Игорь достал пачку сигарет, но руки дрожали – сигарета выпала. Он не стал поднимать.

– Может, к Лихачеву еще раз сходишь? – сказала Лена, наливая себе остывший чай. – Он ведь и на заводе хозяин, и мебельная фирма его. Пусть разберется с этим штрафом.

– Ага. – Игорь усмехнулся. – Думаешь, он меня примет? Еще раз только посмеется.

– А ты попробуй. Скажешь – двое детей, один болен, несправедливость. Вдруг поймет?

– Люди бы поняли, – ответил Игорь. – Но он не человек. Он бог. А боги у нас денег не дают, они их забирают.

Но слова жены все же застряли где-то в голове. К ночи, когда дети уснули, он сидел у окна, смотрел, как редкие прохожие пробираются по скользкой улице, и все думал: «А что если?..».

Если поговорить спокойно, по-человечески. Не требовать, просто объяснить. Может, войдет в положение. Может, поймет.
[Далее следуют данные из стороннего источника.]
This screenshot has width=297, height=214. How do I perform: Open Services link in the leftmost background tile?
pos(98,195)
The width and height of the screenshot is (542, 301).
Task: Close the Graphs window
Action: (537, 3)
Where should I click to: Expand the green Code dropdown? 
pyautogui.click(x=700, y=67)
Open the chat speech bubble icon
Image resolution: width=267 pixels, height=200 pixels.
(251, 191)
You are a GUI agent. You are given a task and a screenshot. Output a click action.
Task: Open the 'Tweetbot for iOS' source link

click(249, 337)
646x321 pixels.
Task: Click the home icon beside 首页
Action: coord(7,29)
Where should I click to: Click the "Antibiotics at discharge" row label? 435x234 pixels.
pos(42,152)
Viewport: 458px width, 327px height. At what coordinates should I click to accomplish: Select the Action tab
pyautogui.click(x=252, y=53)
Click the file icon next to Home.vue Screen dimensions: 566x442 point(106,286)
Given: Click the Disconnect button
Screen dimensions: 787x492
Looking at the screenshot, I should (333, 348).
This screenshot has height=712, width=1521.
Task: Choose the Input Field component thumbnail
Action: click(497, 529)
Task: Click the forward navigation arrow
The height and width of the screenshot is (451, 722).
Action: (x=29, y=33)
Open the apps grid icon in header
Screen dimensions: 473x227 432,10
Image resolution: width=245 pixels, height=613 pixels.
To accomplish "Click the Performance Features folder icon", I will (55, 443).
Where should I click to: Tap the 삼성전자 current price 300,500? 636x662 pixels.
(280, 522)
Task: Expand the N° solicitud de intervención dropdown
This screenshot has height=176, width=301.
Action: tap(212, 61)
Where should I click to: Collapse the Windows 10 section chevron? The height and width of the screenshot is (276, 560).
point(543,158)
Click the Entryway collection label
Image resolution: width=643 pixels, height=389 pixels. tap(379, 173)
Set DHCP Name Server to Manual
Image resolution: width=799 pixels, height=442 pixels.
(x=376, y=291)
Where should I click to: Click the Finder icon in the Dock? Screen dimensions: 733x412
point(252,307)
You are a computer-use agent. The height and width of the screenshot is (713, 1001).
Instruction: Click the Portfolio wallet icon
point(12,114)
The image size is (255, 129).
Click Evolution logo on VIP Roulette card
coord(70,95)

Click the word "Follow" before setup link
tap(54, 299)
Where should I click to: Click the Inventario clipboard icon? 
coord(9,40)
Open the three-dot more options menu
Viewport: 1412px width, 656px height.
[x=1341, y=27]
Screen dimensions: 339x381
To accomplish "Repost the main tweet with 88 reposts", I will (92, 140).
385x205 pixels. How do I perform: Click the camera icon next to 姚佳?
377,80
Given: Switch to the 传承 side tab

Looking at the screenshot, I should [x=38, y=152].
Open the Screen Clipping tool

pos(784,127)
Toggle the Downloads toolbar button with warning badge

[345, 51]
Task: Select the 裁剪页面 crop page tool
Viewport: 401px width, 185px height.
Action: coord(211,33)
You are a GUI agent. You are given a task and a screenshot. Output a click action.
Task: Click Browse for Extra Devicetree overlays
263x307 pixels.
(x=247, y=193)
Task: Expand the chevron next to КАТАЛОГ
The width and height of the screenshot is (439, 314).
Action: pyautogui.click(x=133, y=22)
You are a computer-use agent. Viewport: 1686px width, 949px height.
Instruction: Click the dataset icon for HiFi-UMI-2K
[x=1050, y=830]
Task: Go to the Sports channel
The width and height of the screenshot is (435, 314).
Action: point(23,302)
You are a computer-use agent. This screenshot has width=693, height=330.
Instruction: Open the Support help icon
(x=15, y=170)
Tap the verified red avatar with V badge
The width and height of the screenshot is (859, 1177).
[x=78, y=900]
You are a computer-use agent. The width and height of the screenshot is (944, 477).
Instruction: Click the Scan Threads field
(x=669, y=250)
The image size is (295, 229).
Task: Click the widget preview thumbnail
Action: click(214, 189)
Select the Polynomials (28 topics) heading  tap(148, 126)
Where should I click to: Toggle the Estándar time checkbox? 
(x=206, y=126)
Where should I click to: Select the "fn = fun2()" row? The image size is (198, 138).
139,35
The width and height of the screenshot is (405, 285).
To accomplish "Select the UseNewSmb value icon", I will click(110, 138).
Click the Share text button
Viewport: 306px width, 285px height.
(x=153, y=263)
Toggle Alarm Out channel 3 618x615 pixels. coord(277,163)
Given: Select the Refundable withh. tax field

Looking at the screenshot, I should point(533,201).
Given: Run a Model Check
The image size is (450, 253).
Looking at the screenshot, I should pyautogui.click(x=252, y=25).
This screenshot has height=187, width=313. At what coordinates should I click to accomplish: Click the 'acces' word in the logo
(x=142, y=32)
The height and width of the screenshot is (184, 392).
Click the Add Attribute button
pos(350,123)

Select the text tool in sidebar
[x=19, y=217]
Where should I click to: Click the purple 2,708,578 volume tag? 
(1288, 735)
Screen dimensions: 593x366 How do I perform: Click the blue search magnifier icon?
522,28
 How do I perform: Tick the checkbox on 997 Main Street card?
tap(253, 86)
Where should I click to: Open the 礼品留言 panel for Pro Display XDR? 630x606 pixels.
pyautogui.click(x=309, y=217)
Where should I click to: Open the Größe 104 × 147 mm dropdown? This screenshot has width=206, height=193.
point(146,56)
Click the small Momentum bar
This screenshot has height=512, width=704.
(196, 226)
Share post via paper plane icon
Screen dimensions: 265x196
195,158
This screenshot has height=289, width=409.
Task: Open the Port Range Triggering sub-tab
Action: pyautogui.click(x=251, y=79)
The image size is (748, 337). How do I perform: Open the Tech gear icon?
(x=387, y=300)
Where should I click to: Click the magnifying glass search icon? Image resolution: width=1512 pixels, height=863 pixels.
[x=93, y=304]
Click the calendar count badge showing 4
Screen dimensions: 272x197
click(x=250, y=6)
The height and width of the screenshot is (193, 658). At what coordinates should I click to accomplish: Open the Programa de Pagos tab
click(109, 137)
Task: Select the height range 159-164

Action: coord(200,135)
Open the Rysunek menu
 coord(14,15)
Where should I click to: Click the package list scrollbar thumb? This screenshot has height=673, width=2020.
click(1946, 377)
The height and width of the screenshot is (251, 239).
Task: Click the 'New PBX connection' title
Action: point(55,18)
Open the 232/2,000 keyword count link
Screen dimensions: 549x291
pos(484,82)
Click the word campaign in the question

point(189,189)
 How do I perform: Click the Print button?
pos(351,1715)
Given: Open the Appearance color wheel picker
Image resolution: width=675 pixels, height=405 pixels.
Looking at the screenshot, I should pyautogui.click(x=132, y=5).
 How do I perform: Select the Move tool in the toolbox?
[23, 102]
На следующее утро он надел свое лучшее пальто – потертое, но аккуратное – и пошел к особняку Лихачева. Дом стоял у самого берега реки, за высоким кованым забором. Красный кирпич, камеры по углам, ворота с видеодомофоном. Чужая планета.

– К кому? – спросил голос в домофоне.

– К Лихачеву. Я с завода. Игорь Коваленко.

– Он занят.

– Мне на минуту. Это важно.

– Оставьте записку.

Щелк. Связь оборвалась.

Игорь постоял еще минуту, чувствуя, как холод пробирается под воротник.

Потом пошел к калитке, постучал. Из-за угла вышел охранник – плотный, лысоватый, в черной куртке.

– Сказано – нельзя.

– Мне только поговорить.

– Все так говорят.

– У меня ребенок болен, понимаете? Я не вор, не хулиган, просто… несправедливо все.

– Понимаю, – сказал охранник равнодушно. – Только с этим не ко мне. Сказано – занят.

Он повернулся и ушел обратно в будку. Игорь стоял под дождем, пока пальцы не окоченели. Потом медленно пошел прочь.

Вечером, вернувшись домой, он сел за стол и молчал. Лена спросила:

– Был у него?

– Был.

– Что сказал?

– Что занят.

И густая вязкая тишина легла между ними. За стеной кто-то включил телевизор: хриплый диктор говорил о росте промышленного производства в стране.

Игорь слушал и чувствовал, как внутри все закипает. Он понимал: его жизнь не просто тяжелая – она неправильная. Все вокруг – как будто нарочно устроено так, чтобы он всегда оставался внизу.

На третий день ему выдали зарплату. Вернее – то, что от нее осталось. Не выходило и двадцати тысяч. Списали все – удержания, штрафы, налоги. В бухгалтерии ему сказали:

– Подпиши, Игорь Иванович. И не переживай. Может, в следующем месяце вернем часть.

Он подписал. Не потому, что согласен, а потому что знал – спорить бесполезно.

Возле проходной он встретил Баранова. Тот стоял в окружении двух других мастеров, рассказывал анекдот и хохотал. Увидев Игоря, прищурился:

– Ну что, герой, к Лихачеву сходил? Помог тебе твой бог?

– Не помог, – ответил Игорь тихо.

– Значит, сам виноват. Меньше бы косяков было, не пришлось бы бегать.